10 Aralık 2008 Çarşamba

Prison Break

Tek sezonluk bir dizi olarak başlayıp çok tutunca sakız gibi uzatılan dizilerden biri Prison Break. Şüphesiz ki bu tip diziler içerisinde en başarılısıdır. O sakız gittikçe uzuyor, elbet bir yerde kopacak ama biz kopmasını hiç istemiyoruz. Dizinin ilk sezonu gerçekten oldukça heyecanlı ve akıcıydı. Bölümlerin hepsi birbiriyle bağlantılıydı ve neredeyse bütün bölümler 'adamın kafasına silah dayadılar bakalım öldürülücek mi? Hepsi diğer bölümde!' şeklinde bitiyordu.

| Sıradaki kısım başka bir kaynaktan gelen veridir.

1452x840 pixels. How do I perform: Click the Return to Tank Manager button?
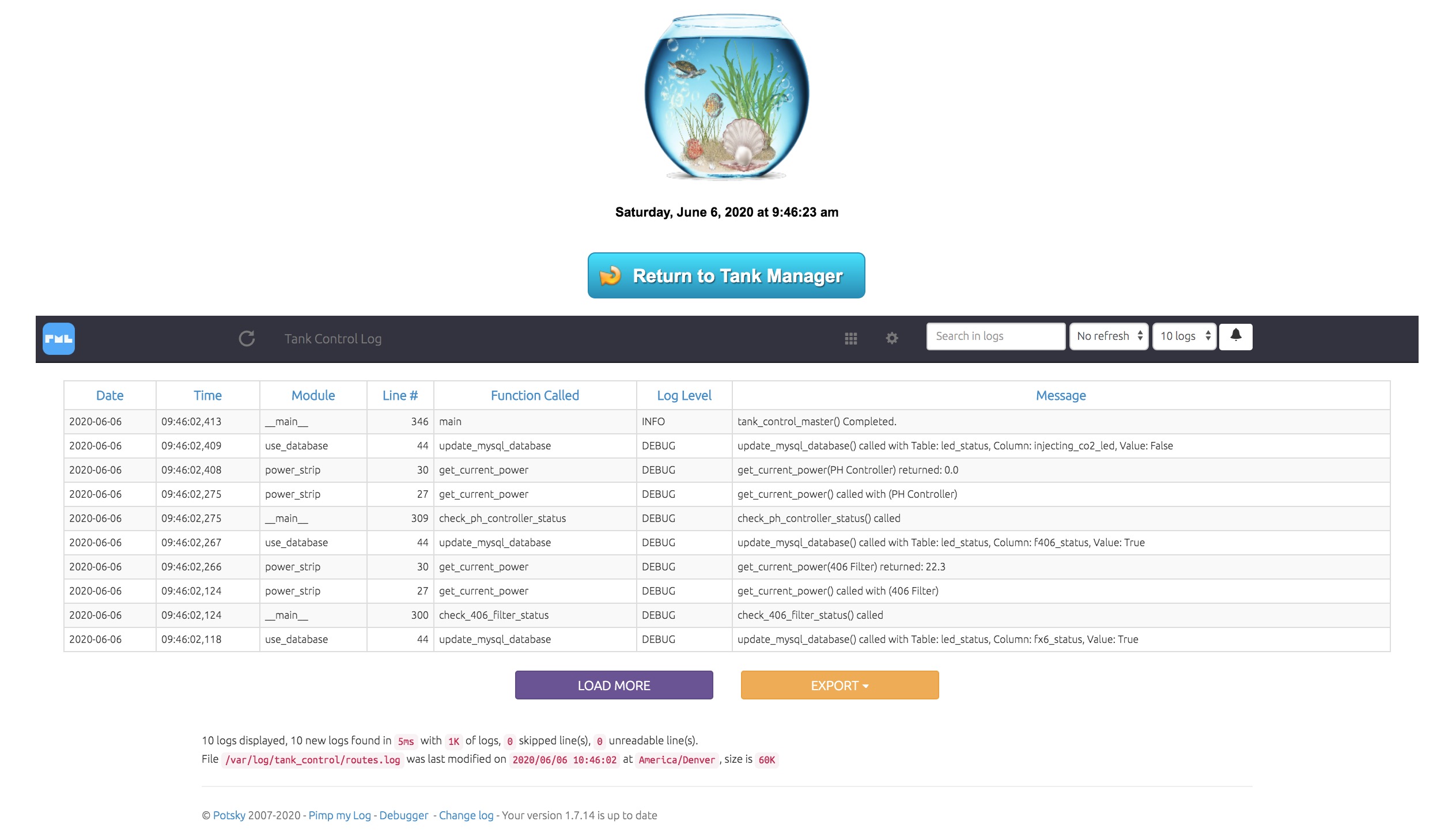(726, 275)
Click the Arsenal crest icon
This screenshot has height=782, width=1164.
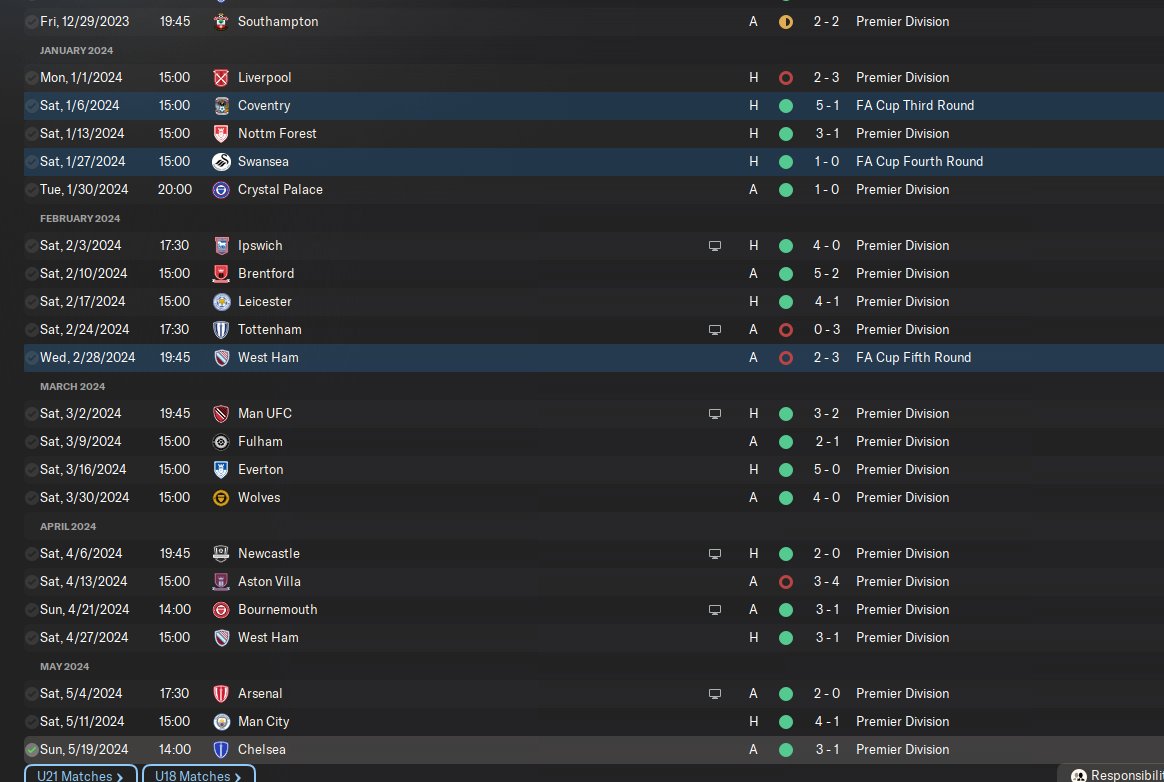tap(221, 693)
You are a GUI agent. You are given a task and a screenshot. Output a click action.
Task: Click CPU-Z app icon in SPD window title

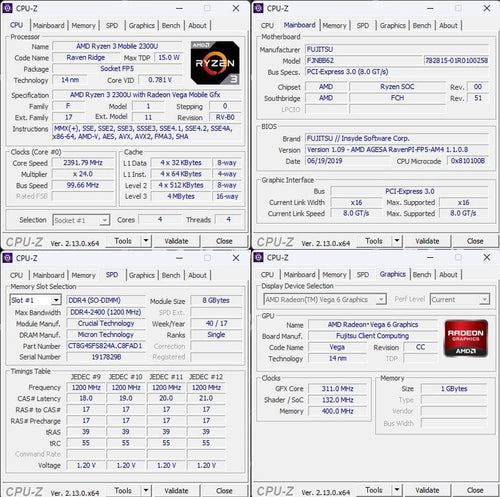tap(7, 258)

Dolayısıyla biz de diğer bölümü iple çekiyorduk. İlk sezon umduğumuz gibi bitti ve dizinin bitmesi gerekiyorken 2. sezon başladı. 2. sezonda ise devamlı bir kaçış sözkonusuydu ve baş döndüren, oldukça hızlı bölümler vardı. Karakterler üzerinde oynanmaya, mantığı yavaş yavaş kaybetmeye, hatalara yer verilmeye başlandı. Dizinin tadı yavaş yavaş kaçıyordu. 3. sezonda ise bu hatalarını anladılar ve 'seyirci ,illa hapishane istiyor, araya bir tane daha hapishane hikayesi sıkıştıralım izleyicileri tekrar yakalayalım' dendi ve olay Panama'daki bir hapishaneye taşındı. Açıkçası bu bölümlerde diziden kopma aşamasına gelmiştim. Panama'daki hapishane, Fox River'dan çok daha heyecansız ve iticiydi. Neyse ki 3. sezon hapishane hikayesini biraz daha kısa tuttular ve 4. sezonla birlikte dizi Burrows-Scofield kardeşlerin company'le mücadelesine dönüştü. 4. sezon çok kötü başladı. Dizide eskiden piskopat olan adamlar şimdi iyiyi oynamaya başlıyolardı. Ne oldu da bu adamlar bu kadar değişti? Eskiden psikopat olan bu adamlar 1-2 yılda mı bu kadar değiştiler? T-Bag değil miydi çocuk tecavuzcusu ve katili, hapishanede mahkumlara zorla tecavuz eden, gözünü hiç kırpmadan birini öldürebilen adam? Ya da Brad Bellick değil miydi para için her şeyi yapabilen ayrı bir psikopat? Alex Mahone geçmişiyle takıntılı, ailesini ve hayatını hiçe sayabilicek, ilaç bağımlısı, obsesif, manyak bir adam değil miydi? 4. sezonda bunların hepsi bir kenara itildi. Herkes melek oldu ve bir amaca doğru yol almaya başladılar.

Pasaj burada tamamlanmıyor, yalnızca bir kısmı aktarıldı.